Yesterday, Het Financieel Dagblad published an interview with Michael O’Leary and me on the future of the Irish economy. I said much else besides, and some colorful language was cut out. For those who cannot read Dutch, here’s what Google Translate made of it:
Ireland has not really learned from the crisis
Reforms in Ireland have not been substantial enough to lift the economy on a higher level and to make more resilient to shocks. Through weak political leadership and an indulgent attitude of the troika of IMF, ECB and European Commission, opportunities have been missed, leaving the country in the long term to continue to perform below par. A repeat of the scenario of a severe economic downturn that Dublin cannot get to the top of on its own, cannot be excluded.
This say two connoisseurs of Irish society, Michael O’Leary, CEO of Ryanair, and Richard Tol, originally a Dutch professor who because of the crisis moved from Dublin to Brighton.
“A crisis is an opportunity for reform, but in Ireland there is only cuts,” says Tol. “Even this very big crisis was no need for structural reforms, where there should have been.” O’Leary agrees with him.
“We had the opportunity to exploit the crisis to reform the labor market and to remove job-growth barriers. “Never waste a good crisis.” But we have missed every opportunity. In Ireland there is not much appetite for real, structural reforms. ”
Because nothing has changed, Ireland remains a “very inefficient, third-rate economy with a high cost structure,” thinks the CEO of the price fighter in aviation. Professor Tol takes into account an economic acceleration by the rebound effect, but then foresees a new crisis. “If confidence returns, for example in 2015, another period of rapid growth follows.
We might get another ten years growth rates of 5%. But because the structural problems are not addressed, this can produce a similar crisis in 2025 or 2030. Which can be much worse than the current one if the Irish by that time have not sufficiently reduced their debts. ”
Dublin has a long way to go, even if the country is by year-end released from the troika, as is widely expected. Some key figures illustrate this. The government expenditure fell, but are still well above the level of 2005. The debt has grown so much that the IMF warns that it can be unsustainable if there is no a real economic recovery soon. A major problem is the steady increase in the number of homeowners who can no longer bear their mortgage.
O’Leary does not understanding that Ireland has not faced up to reality the beginning of the crisis. “The government gets €35 billion in taxes, but spend €45 billion.
This is the first thing that should be reformed. Why are we still wasting perhaps €2 billion by giving everyone in this country child support. I’m a multi-millionaire, but my wife gets four checks each month to support our four children This is insane. ‘
The entrepreneur, who elevated efficiency in his business to a religion, is annoyed by the combination of high wages and strict labor laws that take the dynamic out of the economy, according to him.
“Why should an Irish doctor earn two or three times as much money as a German doctor? That would not be bad if productivity is proportionally higher. But you cannot be treated between 5 pm and 7 am.”
Tol regrets that important sectors of the economy such as legal services, energy and transport in practice are as closed as before the crisis. Furthermore, the 42-year-old professor knows from personal experience how high wages in Ireland are still.
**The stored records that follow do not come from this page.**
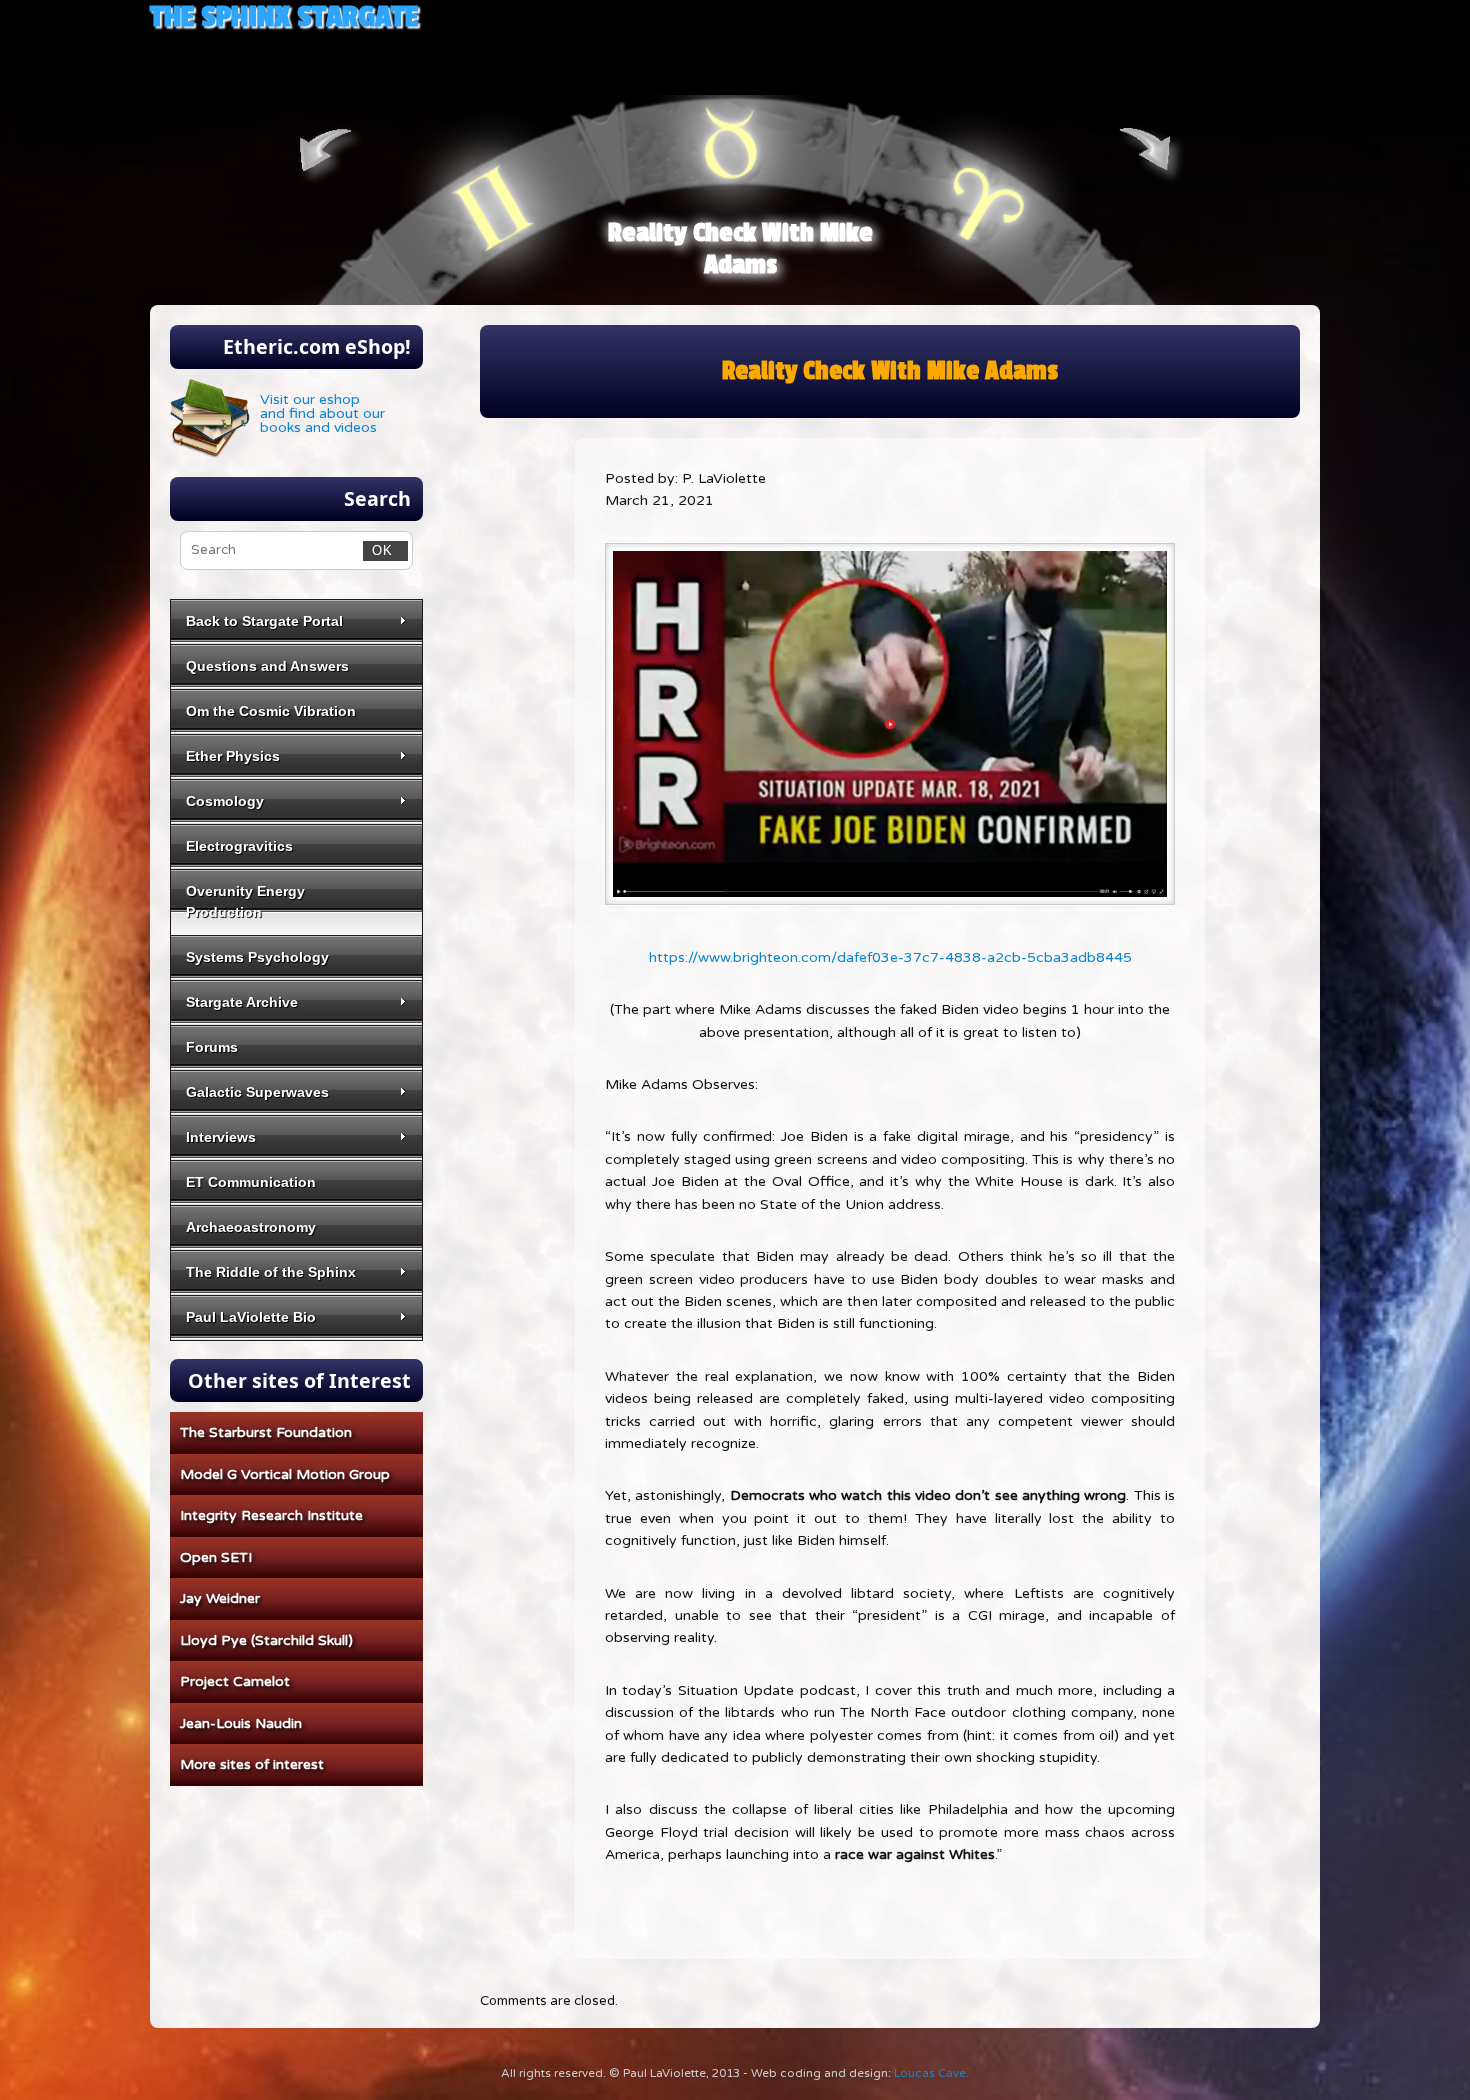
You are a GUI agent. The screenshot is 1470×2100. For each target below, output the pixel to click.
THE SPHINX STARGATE (284, 16)
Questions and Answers (267, 666)
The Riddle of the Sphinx (271, 1272)
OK (378, 550)
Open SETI (216, 1557)
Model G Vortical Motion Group (285, 1474)
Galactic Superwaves (257, 1092)
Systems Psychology (257, 957)
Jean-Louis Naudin (241, 1723)
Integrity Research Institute (271, 1515)
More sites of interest (252, 1764)
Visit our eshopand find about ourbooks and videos (322, 413)
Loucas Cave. (931, 2073)
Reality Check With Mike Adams (740, 249)
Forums (212, 1047)
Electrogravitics (239, 846)
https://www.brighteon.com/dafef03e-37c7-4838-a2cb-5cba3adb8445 (890, 957)
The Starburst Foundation (266, 1432)
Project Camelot (235, 1681)
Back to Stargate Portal (264, 621)
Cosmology (225, 801)
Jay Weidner (220, 1598)
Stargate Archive (242, 1002)
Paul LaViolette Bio (251, 1317)
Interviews (221, 1137)
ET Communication (251, 1182)
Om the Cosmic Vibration (271, 711)
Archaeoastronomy (251, 1227)
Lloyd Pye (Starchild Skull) (266, 1640)
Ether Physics (233, 756)
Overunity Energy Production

“My net wages dropped by 30% between 2010 to 2012. When I started working in Brighton my salary was matched. I am now the highest paid professor in Brighton.”
That Dublin fails to get itself together, even if a crisis manifests itself as the ‘excuse, O’Leary as well as Tol explain by a chronic lack of expertise and leadership in Irish politics. The electoral system promotes that the government and parliament consist of populists.
Who please their electorate, shrink from painful measures and generally lack the knowledge and experience necessary to steer the country by a crisis. Tol: “The Dáil is full of people who can talk very well. Many have been lawyers or teachers. Expert backbenchers are not there.
No strong opposition
The professor points out that there is no separation of powers. Ministers retain their seats in the Dáil, and are the spokesmen of their own party. Moreover, there is no strong opposition, because the two major parties, Fianna Fáil and Fine Gael, are like two drops of water. What separates them historically is not idealogy, but their position during the Irish Civil War.
The troika also do not mind anymore. “The problem of the Troika,” O’Leary says, “that when the worst of the crisis had passed and the idea was established that the country was saved, focus on reforms disappeared.” According Tol especially the IMF was full good intentions, but the ECB has taken over the control. “They just want their money returned.”